Quand j’avais sept ans environ, j’habitais le centre ville insalubre d’une ville moyenne de France. Nous étions pauvres et vivions à quatre dans un deux pièces. Une cuisine et une chambre. Les toilettes se trouvaient dans la cour et nous nous lavions dans un baquet en métal. Moi et mon frère dormions dans des lits superposés. Moi en haut et lui en bas. De là, je me cachais pour apercevoir la télé louée que regardaient mes parents.
Le dimanche je filais, seule, à l’église du quartier. C’était ma période mystique. La religion, ses mystères et ses dorures m’avaient attirés. Sans doute était-ce lié à l’école religieuse que j’avais fréquenté quelque temps. Je me souviendrai toujours de l’institutrice qui nous avait affirmé que nous avions un ange qui était toujours derrière nous. Nous avions alors tous tourné nos têtes pour voir s’il était bien là. Mais, non. Il était invisible. Pas comme le coup de règle que j’avais reçu sur le dos de la main pour cause de bavardage. Il était là bien visible. J’ai toujours eu la peau fine. Les coups ça marquent.
Notre logement se trouvait en face de celui de ma grand-mère. Les jeudis, elle pouvait nous surveiller depuis chez elle, juste en passant la tête par sa fenêtre. Les autres jours elle m’emmenait à l’école et portait mon sac. Le soir, elle revenait me chercher et m’achetait à la boulangerie un pouding brioché ou un pain au lait fourré au chocolat. Puis, je montais chez elle. Un appartement tout aussi vétuste que le notre, seulement chauffé par un grand poêle à charbon où mijotait l’hiver une épaisse soupe de légumes. Souvent, je traînais dans une petite pièce où était suspendue une impressionnante collection de porte-clés publicitaires. Ces petits objets me fascinaient. Je pouvais jouer avec eux pendant des heures.

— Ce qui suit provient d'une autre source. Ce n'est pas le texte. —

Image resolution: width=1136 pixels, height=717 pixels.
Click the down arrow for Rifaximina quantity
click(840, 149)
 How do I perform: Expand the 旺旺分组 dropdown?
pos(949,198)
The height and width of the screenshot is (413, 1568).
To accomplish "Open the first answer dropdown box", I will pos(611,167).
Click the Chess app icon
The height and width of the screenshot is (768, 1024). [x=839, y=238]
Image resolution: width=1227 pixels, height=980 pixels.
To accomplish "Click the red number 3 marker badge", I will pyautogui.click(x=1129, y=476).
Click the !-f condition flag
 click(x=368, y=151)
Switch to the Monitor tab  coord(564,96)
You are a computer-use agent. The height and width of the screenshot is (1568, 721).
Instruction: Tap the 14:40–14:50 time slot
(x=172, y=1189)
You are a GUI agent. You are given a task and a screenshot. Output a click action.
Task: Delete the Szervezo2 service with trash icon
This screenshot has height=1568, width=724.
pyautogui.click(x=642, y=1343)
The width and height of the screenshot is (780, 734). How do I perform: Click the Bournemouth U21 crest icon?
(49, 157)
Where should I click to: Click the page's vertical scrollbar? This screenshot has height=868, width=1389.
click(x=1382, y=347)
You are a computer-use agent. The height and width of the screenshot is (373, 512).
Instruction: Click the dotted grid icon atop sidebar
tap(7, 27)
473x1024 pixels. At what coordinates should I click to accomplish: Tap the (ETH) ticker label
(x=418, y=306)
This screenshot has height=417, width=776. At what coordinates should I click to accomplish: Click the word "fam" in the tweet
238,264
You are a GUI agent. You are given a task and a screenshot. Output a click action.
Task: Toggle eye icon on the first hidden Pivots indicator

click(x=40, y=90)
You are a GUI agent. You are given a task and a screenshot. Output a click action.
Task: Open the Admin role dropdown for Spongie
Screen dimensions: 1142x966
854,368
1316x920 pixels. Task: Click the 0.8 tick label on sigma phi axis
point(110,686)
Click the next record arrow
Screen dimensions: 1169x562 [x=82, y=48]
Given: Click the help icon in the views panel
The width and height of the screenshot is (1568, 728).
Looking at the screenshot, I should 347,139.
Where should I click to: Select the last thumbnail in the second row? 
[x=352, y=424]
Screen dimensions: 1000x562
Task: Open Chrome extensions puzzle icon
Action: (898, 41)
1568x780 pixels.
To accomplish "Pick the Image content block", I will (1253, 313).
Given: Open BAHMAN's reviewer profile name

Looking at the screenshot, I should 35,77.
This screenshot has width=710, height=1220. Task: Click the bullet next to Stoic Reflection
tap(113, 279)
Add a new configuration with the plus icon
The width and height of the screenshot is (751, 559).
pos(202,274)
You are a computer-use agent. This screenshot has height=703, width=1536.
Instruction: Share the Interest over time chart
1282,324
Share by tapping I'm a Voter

Une fois, je suis tombée très malade et je suis restée chez ma grand-mère la journée. J’étais alitée dans sa chambre. De là, j’apercevais la vieille photo sépia du mariage de ses parents qui trônait au mûr juste au dessus de sa machine à coudre à pédale. Encore fiévreuse, je fus néanmoins autorisée à regarder la télévision qui passait « Le magicien d’Oz ». Un film impressionnant pour moi. Avec la maison qui s’envole lors d’une tempête. J’en ai fait des cauchemars la nuit suivante.
Ma grand-mère était une petite bonne femme très dynamique. Un vrai personnage. Son amour me manque. De l’enfance, cette période insouciante où tout est magique, j’en garde l’exigence de liberté, l’attrait de la découverte et le goût pour la soupe de légumes.